The XML content I used in my project is like as below, and there are 6 files for testing.

<?xml version="1.0" encoding="UTF-8"?>
<!DOCTYPE person SYSTEM "person.dtd">
<person>
    <name>Peter Pan</name>
    <gender>Male</gender>
    <age>30</age>
</person>

And the code is as below.

import java.io.IOException;
import java.net.MalformedURLException;
import java.net.URISyntaxException;
import java.net.URL;
import java.security.InvalidKeyException;
import java.sql.Date;
import java.time.LocalDate;
import java.util.ArrayList;
import java.util.EnumSet;
import java.util.Iterator;
import java.util.List;

import org.jsoup.Jsoup;
import org.jsoup.nodes.Document;

import com.microsoft.azure.storage.CloudStorageAccount;
import com.microsoft.azure.storage.StorageException;
import com.microsoft.azure.storage.blob.CloudBlobClient;
import com.microsoft.azure.storage.blob.CloudBlobContainer;
import com.microsoft.azure.storage.blob.ListBlobItem;
import com.microsoft.azure.storage.blob.SharedAccessBlobPermissions;
import com.microsoft.azure.storage.blob.SharedAccessBlobPolicy;

public class FilterXMLFiles {

    private static final String storageConnectionString = "<your storage account connection string>";
    private static final String containerName = "xmls"; // It's my container to store these XML files.

    private static CloudBlobClient serviceClient;

    public static void main(String[] args) throws InvalidKeyException, URISyntaxException, StorageException, MalformedURLException, IOException {
        CloudStorageAccount account = CloudStorageAccount.parse(storageConnectionString);
        serviceClient = account.createCloudBlobClient();
        CloudBlobContainer container = serviceClient.getContainerReference(containerName);
        // Generate a SAS token for reading XML files in the container
        SharedAccessBlobPolicy policy = new SharedAccessBlobPolicy();
        policy.setPermissions(EnumSet.allOf(SharedAccessBlobPermissions.class));
        policy.setSharedAccessStartTime(Date.valueOf(LocalDate.now().minusYears(2)));
        policy.setSharedAccessExpiryTime(Date.valueOf(LocalDate.now().plusYears(2)));
        String token = container.generateSharedAccessSignature(policy, null);
        // Get the list of blobs in the container.
        Iterator<ListBlobItem> blobs = container.listBlobs().iterator();
        // Create a List object to store these filtered urls.
        List<String> blobUrls = new ArrayList<>();
        while(blobs.hasNext()) {
            // Get the blob url with SAS token
            String uri = blobs.next().getUri().toString();
            String urlWithSAS = String.format("%s?%s",uri, token);
            // System.out.println(urlWithSAS);
            // Parse and filter by jsoup with the condition age >= 30
            Document root = Jsoup.parse(new URL(urlWithSAS), 30*1000);
            int age = Integer.parseInt(root.selectFirst("age").text());
            if(age >= 30) { // It's the condition age >=30
                blobUrls.add(uri);
            //  blobUrls.add(urlWithSAS);
            }
        }
        System.out.println(String.join("\n", blobUrls));
    }

}

The result looks like this:

https://<my account name>.blob.core.windows.net/xmls/p1.xml
https://<my account name>.blob.core.windows.net/xmls/p3.xml
https://<my account name>.blob.core.windows.net/xmls/p5.xml

The sample is so simple for explaining my idea.

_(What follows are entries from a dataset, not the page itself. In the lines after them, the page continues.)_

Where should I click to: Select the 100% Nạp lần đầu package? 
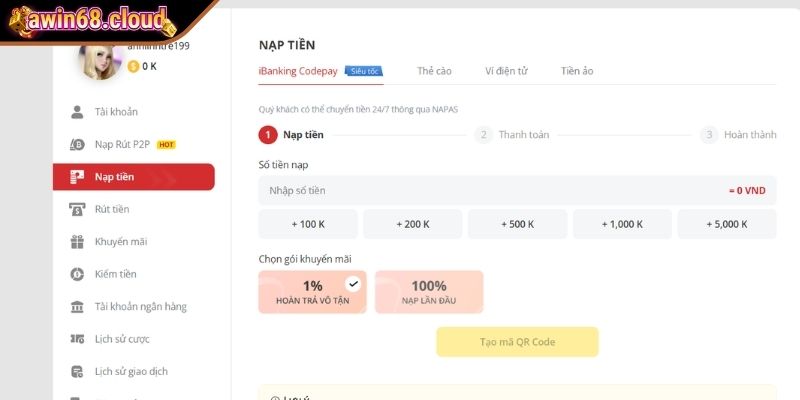428,291
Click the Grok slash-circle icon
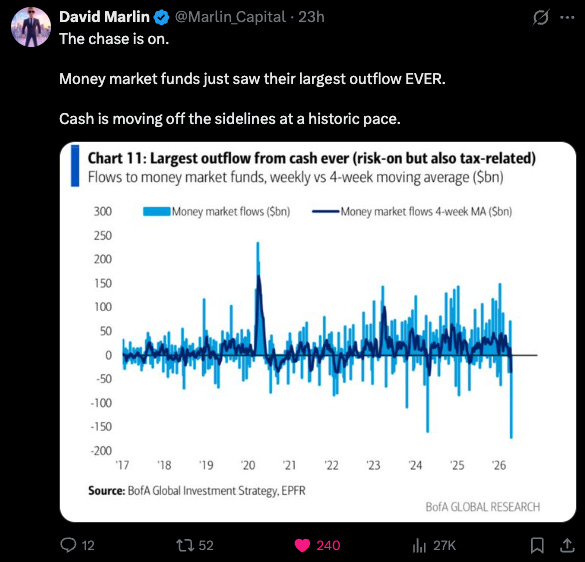This screenshot has height=562, width=585. coord(541,17)
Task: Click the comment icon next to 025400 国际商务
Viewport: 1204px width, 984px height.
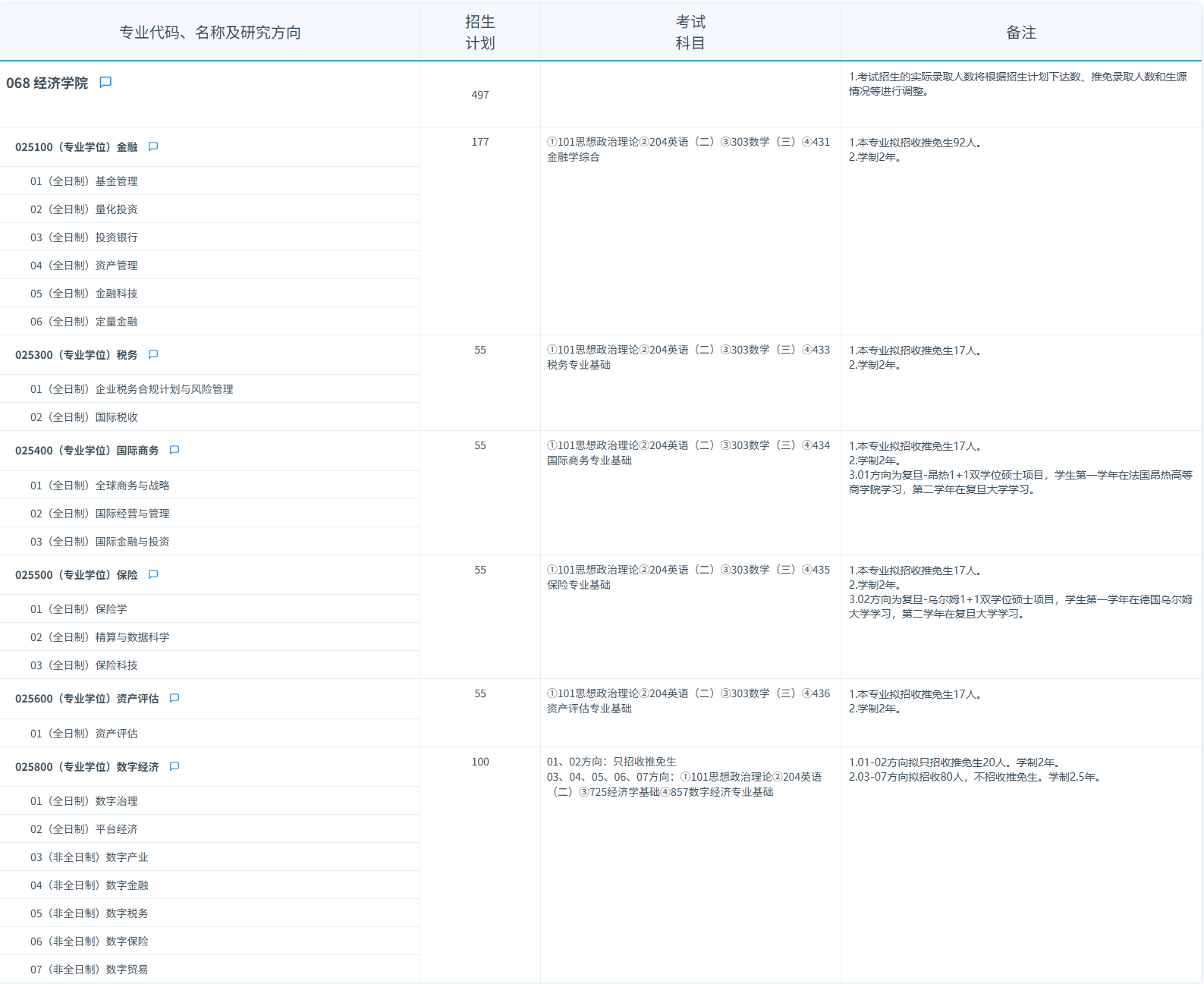Action: coord(174,450)
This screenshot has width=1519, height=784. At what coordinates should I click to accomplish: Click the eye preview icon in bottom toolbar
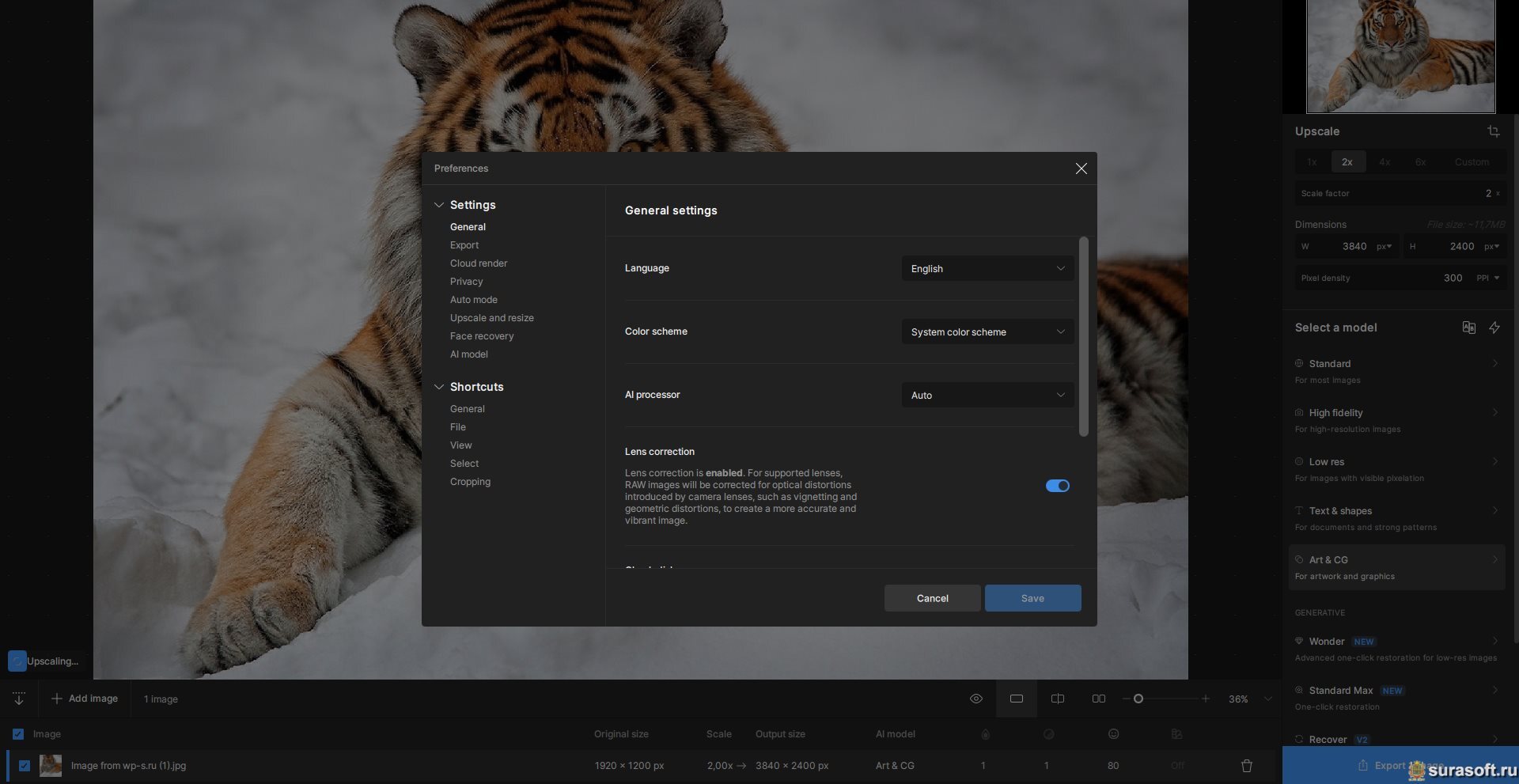click(975, 699)
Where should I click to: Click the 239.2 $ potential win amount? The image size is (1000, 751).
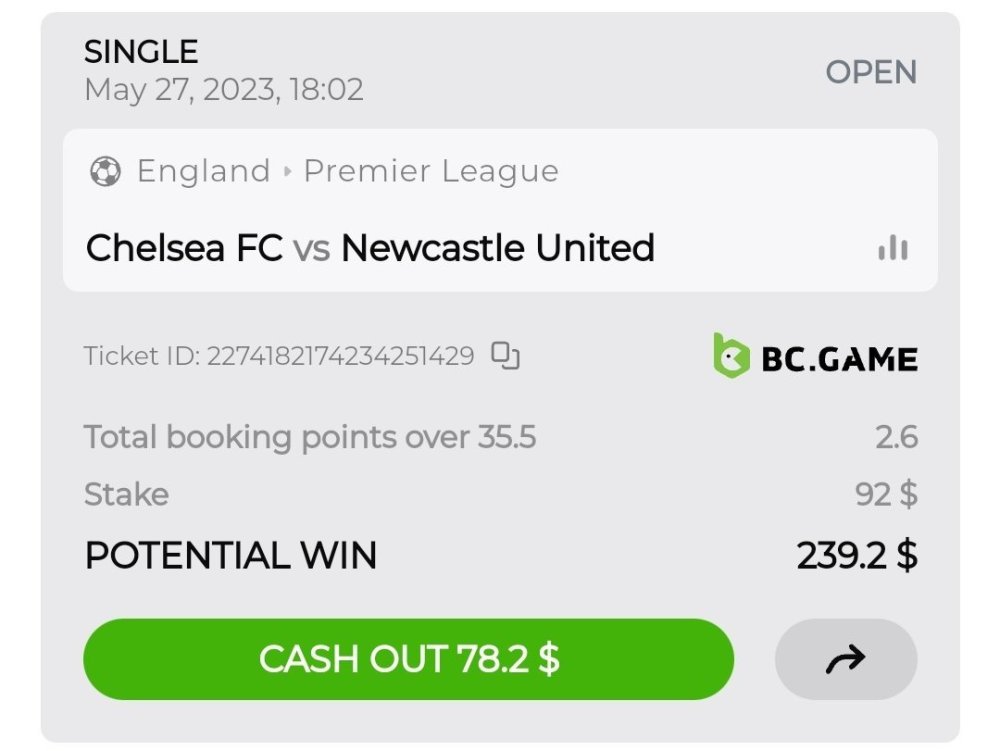[x=856, y=555]
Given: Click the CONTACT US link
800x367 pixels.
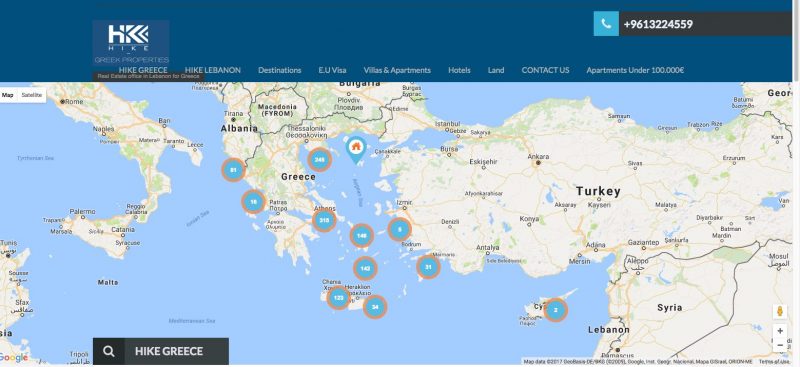Looking at the screenshot, I should 545,70.
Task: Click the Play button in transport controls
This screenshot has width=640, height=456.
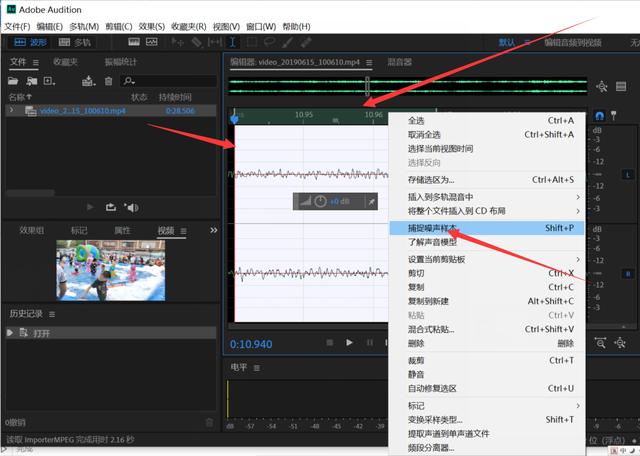Action: (349, 343)
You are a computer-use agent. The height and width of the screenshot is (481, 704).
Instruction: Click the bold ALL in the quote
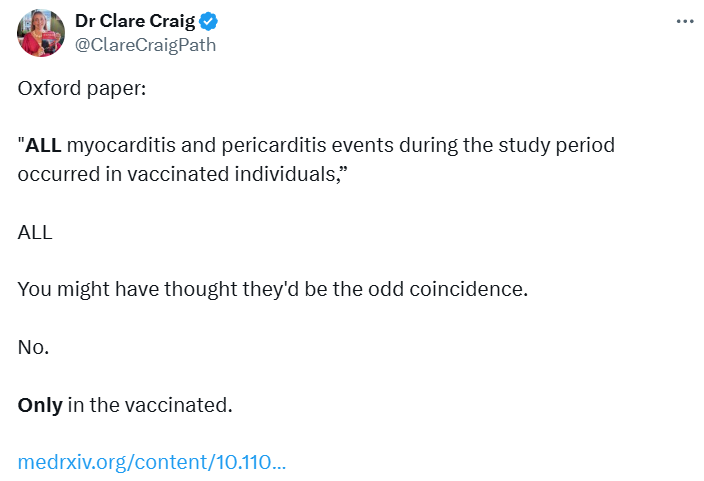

Of couse, in a real applicated scenario, considering for filter query flexibility, I think using XQuery like SQL to realize this is a better solution, such as using Saxon (a third party library in Java) instead of jsoup to filter by XQuery Expression as condition. For more details about XQuery, you can refer to Xquery Tutorial and the documents of Saxon.